Since the dawn of time, work has defined what it means to be human. Even now in the 21st century when technology has progressed to the point that it is almost as good as humans at certain tasks, having an occupation is central for humans to have meaning in their life. That’s why we have education systems, to prepare every new generation to find an occupation and find its place in society and the economy.
But we need to reexamine technology if we’re talking about education and jobs, because unbeknownst to many of us technology is about to, and already has, transformed the notion of work. How is technology doing this? It’s a one-word answer: automation. Automation has been with us for about 200 years since the industrial revolution when it was known as mechanization.
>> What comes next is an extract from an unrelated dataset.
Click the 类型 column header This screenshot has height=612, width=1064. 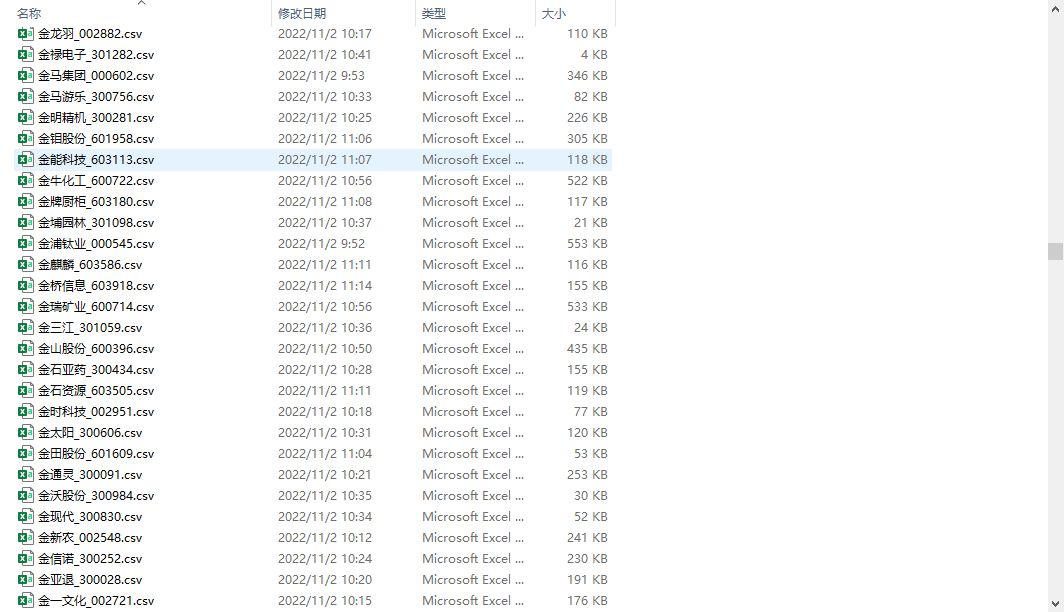pos(434,14)
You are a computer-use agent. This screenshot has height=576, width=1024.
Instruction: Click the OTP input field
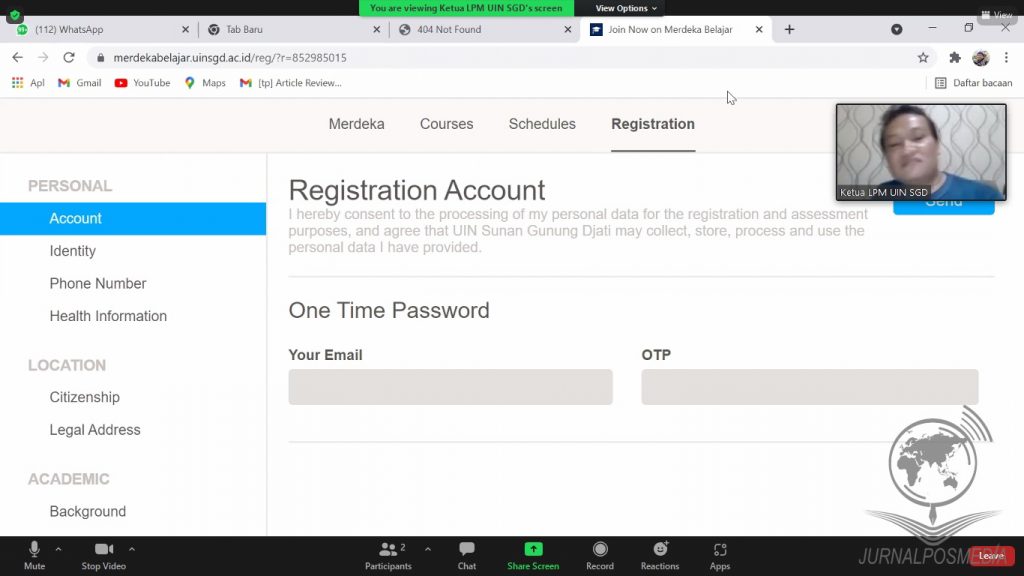coord(809,387)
The invention of machines such as the spinning jenny that was used to make textiles, the steam engine that paved the way for inanimate locomotion, and so on, forever changed our productivity, our economy, and our way of life. However, these inventions were only the beginning compared to what we have today. The spinning jenny still needed a human being to operate it and so did the steam engine.
Today, however, we have computers and robots, machines that can operate without human intervention. A study done by the management consulting company McKinsey in 2017 projected that a majority of all occupations (60%) have at least 30% of automatable potential. As it becomes increasingly difficult for human being to do tasks better than machines can, we will have to reevaluate what work is to us as people and to the economy.